§ EXTRAIT DU DOCUMENT
● ● ● ●
Ces autoreprésentations infamantes rendent mieux visible le lien entre idiotie et infamie, où "infamie" doit être entendue également au plus près de ses sources étymologiques, désignant par là-même tout ce qui est contraire à la fama, c'est-à-dire contrariant jusqu'à la négation, la renommée, la notoriété, l'accroissement du nom.

 

III/ Contrefaire l'insensé

"L'œuvre pure implique la disparition élocutoire du poète, qui cède l'initiative aux mots, par le heurt de leur inégalité mobilisés."

Stéphane Mallarmé, "Variations sur un sujet", in La Revue blanche, La Pléiade, Paris, 1945

Ces représentations non-héroïques s'opposent explicitement à une mythologie moderniste qui a trouvé tardivement son expression la plus décisive, mais aussi la plus saturnienne, sous la plume de Maurice Blanchot. Complaisant quant au pari hégélien que l'art serait "pour nous chose passée", amoureux des perspectives mallarméennes d'où l'on voit clairement l'auteur s'absenter de l'œuvre, Blanchot en vient à penser à son tour que le Livre "a lieu tout seul : fait, étant (5)". Surtout, "la littérature va vers elle-même, vers son essence qui est sa disparition (5)".

Le Livre à venir s'ouvre par le chant des Sirènes, qui n'est pas un chant, simplement sa promesse et qui invite à l'abîme, "à y disparaître". "Qu'arriverait-il (...) si Homère n'avait pouvoir de raconter que dans la mesure où, sous le nom d'Ulysse, un Ulysse libre d'entraves quoique fixé, il va vers ce lieu d'où le pouvoir de parler et de raconter semble lui être promis, à condition qu'il y disparaisse (4)?" Mais Ulysse ne disparaît pas, il reste à la surface et pour ne pas plonger se fait attacher au mât du navire. Et ce qui trouble c'est la manière dont Blanchot décrit l'apparence, l'attitude du héros subissant et savourant le chant des profondeurs : il se contorsionne "ridiculement, avec des grimaces d'extase dans le vide (4)." Ulysse n'accepte pas de disparaître et se retrouve se donnant en spectacle, ridicule et idiot.
● ● ● ●
§ DONNÉES EXTRAITES
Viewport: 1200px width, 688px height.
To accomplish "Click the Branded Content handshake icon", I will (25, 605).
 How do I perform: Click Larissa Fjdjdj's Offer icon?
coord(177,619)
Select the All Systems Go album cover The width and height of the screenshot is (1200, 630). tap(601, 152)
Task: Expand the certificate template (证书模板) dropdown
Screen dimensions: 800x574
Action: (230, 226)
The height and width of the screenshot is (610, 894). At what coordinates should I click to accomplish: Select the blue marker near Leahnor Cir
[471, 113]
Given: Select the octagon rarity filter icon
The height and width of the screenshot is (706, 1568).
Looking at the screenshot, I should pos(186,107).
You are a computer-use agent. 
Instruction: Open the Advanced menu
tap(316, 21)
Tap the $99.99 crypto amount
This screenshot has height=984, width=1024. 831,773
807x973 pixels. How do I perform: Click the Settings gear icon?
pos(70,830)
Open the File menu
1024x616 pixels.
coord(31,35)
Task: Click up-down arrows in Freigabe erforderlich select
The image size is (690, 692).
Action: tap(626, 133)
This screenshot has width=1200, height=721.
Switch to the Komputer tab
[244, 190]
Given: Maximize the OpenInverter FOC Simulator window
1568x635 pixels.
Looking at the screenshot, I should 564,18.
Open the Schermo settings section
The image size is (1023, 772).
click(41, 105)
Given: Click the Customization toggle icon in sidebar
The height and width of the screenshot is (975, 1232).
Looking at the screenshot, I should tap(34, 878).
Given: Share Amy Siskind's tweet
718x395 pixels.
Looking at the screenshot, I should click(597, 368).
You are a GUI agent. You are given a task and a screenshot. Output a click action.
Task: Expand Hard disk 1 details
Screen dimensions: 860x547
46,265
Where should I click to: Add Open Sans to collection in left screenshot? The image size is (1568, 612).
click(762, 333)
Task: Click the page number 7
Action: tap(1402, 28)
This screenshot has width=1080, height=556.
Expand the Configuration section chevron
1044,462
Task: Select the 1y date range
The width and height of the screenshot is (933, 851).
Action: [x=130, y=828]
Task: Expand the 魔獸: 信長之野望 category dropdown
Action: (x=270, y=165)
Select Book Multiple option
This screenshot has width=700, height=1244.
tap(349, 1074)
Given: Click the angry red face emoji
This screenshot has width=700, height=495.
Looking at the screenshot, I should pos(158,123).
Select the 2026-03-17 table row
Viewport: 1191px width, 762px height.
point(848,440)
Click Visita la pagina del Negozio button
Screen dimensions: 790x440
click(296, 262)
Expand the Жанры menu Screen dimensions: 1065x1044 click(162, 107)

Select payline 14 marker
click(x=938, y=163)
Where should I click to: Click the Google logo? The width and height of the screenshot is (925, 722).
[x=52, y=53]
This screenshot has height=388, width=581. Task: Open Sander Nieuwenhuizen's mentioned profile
● ● ● ●
§ CONSIGNE
Répondez à ces questions sur l'extrait consacré à l'idiotie et à l'infamie :
1. Selon ses sources étymologiques, l'« infamie » désigne tout ce qui est contraire à quoi ?
2. Par quoi s'ouvre Le Livre à venir ?
3. Que fait Ulysse pour ne pas plonger ?
Les items n'ont aucun rapport avec l'extrait.

§ CORRIGÉ
1. À la fama, c'est-à-dire à la renommée, à la notoriété, à l'accroissement du nom.
2. Par le chant des Sirènes.
3. Il se fait attacher au mât du navire.